Cook made high profile appointments of women and minorities, including adding three women to the executive team, and introduced a commitment to proactively recruit directors from minority groups. He started an annual inclusion and diversity report. Apple has also created Diversity Network Associations, and partnered with organisations promoting women in tech. The number of women appearing on the stage to introduce Apple products increased (admittedly from a very low base). Ads for Apple products featured a more diverse cast than before.

More unusually for a businessman, he got involved in politics, championing the Employment Non-Discrimination Act, and publicly criticising his home state for upholding discriminatory legislation. He has defended breaking the tradition of business leaders staying schtum by arguing “all companies have values”, and that he, as CEO, should “lead accordingly”.

So, did it work? The answer is in the inclusion and diversity report, and it appears to be – sort of. In 2017, 32% of Apple employees were women, an increase of 2 percentage points from 2014, but still not at parity (and when you drill down into the data, it becomes clear there are larger numbers of women working in Apple stores, and rather less working on the tech). In 2014, 19% of employees were from underrepresented minorities, and that rose 4 percentage points to 23% in 2017. Apple’s new hires are more likely to be black, Hispanic, or Asian than they were before, although the greatest numbers are still white.

Cook has urged patience, telling the Mashable interviewer “it’s not an overnight thing”. Critics, such as Apple shareholder Antonio Avian Maldonado II, think differently. He has used his shares to try to pressurise Apple into adopting an “accelerated recruitment policy” to diversify the senior leadership more. Apple advised its shareholders to vote against the policy.

The tech sector’s diversity challenge

But the last decade has seen huge change in tech – and not just in iPad upgrades. Pressure is growing on tech giants to show that they are inclusive places for everyone, with Google employees staging a walkout in late 2018 to protest the treatment of women. While tech bosses have traditionally managed to hush up discrimination complaints by dealing with them in-house, this seems unsustainable in the era of #MeToo.

In fact, compared to the tech sector as a whole, Apple scores relatively highly on the diversity front. The civil rights campaigner Jesse Jackson called Apple “perhaps the most inclusive of any tech company”. The test will be whether it maintains its lead. Other tech firms are now also following Cook’s practical example. The workplace app Slack recruits from all-women coding courses and holds “blind” coding tests to eliminate bias. Facebook’s diversity report shows steady progress.

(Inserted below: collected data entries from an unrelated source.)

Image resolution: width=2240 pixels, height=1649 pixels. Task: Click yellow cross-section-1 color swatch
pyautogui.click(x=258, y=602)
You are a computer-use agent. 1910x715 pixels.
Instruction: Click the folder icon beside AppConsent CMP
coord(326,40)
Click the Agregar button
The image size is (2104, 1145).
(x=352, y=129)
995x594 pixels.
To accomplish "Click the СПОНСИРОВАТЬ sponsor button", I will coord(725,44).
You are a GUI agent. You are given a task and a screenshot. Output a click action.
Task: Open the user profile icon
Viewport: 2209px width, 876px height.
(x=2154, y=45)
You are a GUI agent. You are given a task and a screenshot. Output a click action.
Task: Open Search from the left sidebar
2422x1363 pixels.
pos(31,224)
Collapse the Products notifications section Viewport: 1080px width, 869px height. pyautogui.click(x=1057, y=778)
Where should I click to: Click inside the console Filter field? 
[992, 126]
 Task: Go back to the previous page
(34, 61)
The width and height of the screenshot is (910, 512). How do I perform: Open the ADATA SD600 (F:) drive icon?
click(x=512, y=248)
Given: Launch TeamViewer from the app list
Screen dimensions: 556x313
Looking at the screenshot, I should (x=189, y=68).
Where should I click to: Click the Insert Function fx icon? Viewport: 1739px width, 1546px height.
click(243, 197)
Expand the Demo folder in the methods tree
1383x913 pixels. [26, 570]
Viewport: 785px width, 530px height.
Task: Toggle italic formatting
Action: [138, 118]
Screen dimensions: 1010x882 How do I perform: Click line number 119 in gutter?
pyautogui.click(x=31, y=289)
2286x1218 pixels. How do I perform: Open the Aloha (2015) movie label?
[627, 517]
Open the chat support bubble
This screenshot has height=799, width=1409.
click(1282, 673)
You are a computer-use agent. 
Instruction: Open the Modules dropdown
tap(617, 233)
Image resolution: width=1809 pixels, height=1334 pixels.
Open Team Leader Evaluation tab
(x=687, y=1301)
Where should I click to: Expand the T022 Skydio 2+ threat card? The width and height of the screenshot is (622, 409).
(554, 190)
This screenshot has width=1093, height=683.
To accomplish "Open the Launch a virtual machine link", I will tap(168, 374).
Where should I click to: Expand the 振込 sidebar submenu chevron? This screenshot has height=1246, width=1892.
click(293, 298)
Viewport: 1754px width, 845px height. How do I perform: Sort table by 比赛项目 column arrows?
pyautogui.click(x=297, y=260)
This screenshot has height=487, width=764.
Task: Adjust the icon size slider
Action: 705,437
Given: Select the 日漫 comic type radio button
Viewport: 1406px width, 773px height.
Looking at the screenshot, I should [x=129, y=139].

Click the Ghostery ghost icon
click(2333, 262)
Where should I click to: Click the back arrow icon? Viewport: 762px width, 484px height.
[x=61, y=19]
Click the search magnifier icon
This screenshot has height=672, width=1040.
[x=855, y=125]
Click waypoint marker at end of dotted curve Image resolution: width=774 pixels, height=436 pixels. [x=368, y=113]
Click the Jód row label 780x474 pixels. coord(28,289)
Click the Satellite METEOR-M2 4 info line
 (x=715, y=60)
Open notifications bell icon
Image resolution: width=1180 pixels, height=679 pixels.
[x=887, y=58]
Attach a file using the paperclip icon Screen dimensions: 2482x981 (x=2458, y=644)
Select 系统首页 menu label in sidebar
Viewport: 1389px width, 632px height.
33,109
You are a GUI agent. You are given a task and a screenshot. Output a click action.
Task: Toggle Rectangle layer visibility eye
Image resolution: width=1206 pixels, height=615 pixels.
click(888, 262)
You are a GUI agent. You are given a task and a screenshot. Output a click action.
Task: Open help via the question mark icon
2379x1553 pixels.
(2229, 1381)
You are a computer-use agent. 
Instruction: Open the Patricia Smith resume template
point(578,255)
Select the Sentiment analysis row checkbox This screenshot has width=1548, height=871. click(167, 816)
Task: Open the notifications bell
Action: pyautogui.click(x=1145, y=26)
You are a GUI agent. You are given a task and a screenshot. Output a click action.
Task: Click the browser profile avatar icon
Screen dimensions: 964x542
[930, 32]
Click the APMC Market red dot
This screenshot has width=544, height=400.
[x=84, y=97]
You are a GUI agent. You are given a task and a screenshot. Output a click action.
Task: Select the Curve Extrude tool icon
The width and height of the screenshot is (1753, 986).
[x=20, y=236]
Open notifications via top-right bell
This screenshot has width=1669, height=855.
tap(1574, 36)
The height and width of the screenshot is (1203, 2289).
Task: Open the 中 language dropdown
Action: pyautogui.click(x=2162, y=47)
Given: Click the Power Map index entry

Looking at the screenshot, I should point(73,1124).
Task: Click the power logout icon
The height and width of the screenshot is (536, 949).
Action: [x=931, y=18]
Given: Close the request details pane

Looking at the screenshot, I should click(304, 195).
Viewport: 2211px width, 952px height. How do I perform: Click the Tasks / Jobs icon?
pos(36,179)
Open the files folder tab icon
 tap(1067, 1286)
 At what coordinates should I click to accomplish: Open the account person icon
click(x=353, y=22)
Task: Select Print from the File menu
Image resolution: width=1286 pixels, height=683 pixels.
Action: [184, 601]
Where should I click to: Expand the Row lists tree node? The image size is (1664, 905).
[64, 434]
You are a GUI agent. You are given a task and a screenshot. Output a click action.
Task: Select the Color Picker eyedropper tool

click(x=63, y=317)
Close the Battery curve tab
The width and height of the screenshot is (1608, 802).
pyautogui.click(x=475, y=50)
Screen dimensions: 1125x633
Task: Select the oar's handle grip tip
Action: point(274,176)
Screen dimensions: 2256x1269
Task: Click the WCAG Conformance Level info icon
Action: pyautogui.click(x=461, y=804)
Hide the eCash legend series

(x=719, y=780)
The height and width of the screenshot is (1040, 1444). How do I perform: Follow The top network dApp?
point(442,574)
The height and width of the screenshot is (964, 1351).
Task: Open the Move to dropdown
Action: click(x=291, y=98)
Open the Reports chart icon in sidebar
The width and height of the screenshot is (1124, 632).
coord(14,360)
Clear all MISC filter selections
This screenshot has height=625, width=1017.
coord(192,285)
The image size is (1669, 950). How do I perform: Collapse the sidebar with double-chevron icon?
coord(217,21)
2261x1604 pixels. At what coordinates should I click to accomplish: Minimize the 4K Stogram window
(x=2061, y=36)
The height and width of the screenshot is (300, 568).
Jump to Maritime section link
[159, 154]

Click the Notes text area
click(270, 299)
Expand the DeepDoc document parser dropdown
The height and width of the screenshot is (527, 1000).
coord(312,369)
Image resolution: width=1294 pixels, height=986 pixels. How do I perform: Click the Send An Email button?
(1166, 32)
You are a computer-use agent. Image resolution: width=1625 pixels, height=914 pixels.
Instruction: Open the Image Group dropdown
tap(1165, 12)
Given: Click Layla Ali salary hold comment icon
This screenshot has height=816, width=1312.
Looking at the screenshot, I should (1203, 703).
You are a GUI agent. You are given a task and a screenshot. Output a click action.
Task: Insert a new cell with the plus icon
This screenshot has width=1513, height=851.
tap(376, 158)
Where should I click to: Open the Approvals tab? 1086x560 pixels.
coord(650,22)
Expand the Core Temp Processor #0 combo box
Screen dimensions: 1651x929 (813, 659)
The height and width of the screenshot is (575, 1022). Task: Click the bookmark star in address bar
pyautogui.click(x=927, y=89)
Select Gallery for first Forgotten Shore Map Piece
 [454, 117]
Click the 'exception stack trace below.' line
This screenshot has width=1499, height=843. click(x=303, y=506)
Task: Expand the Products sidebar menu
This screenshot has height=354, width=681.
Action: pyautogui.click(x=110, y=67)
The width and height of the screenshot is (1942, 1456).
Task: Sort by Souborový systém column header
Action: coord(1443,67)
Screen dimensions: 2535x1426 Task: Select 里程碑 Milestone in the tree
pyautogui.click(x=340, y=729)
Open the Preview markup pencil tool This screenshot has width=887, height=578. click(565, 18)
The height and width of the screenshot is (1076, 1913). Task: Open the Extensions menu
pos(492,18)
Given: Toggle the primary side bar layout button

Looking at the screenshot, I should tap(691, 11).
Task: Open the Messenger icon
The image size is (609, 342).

The chances are that Cook will step down before all groups are equally represented in Apple. But he has shown that a CEO can drive diversity, both in a company with 130,000 employees, and through the wider industry as well. And while Cook may have been influenced by personal experience, changing expectations within the tech world means the next CEO will be under pressure to continue the legacy of diversity – whoever he or she may be.

Outside of the Tech space, GM has just became the first Fortune 500 in the automotive industry to appoint a female Chairman & CEO at the helm alongside a female CFO, The Tech industry should take notice.I believe that Mary Teresa Barra, Chairwoman and CEO of General Motors Company and her CFO counterpart Dhivya Suryadevara will fulfill their legacies at GM and transform the brand back to its former glory.

Left Mary Teresa Barra, CEO at GM and right Dhivya Suryadevara, CFO at GM.

In the end, I was surprised to learn about the extent to which Tim Cook drives diversity at Apple. I am definitely nominating him for a TOP50 Diversity Star of the Year award in 2019. I always found it difficult to try to visualize what Cook’s legacy would be at Apple. After all, he was the successor to visionary Steve Jobs. It was unclear if Cook could live up to the expectations of stepping into Job’s CEO role. Today, nearly 9 years after Cook succeeded Jobs, I have the utmost respect for Cook. it is now clear that driving diversity at Apple will be his legacy and in my opinion, Silicon Valley could use more leaders like Cook.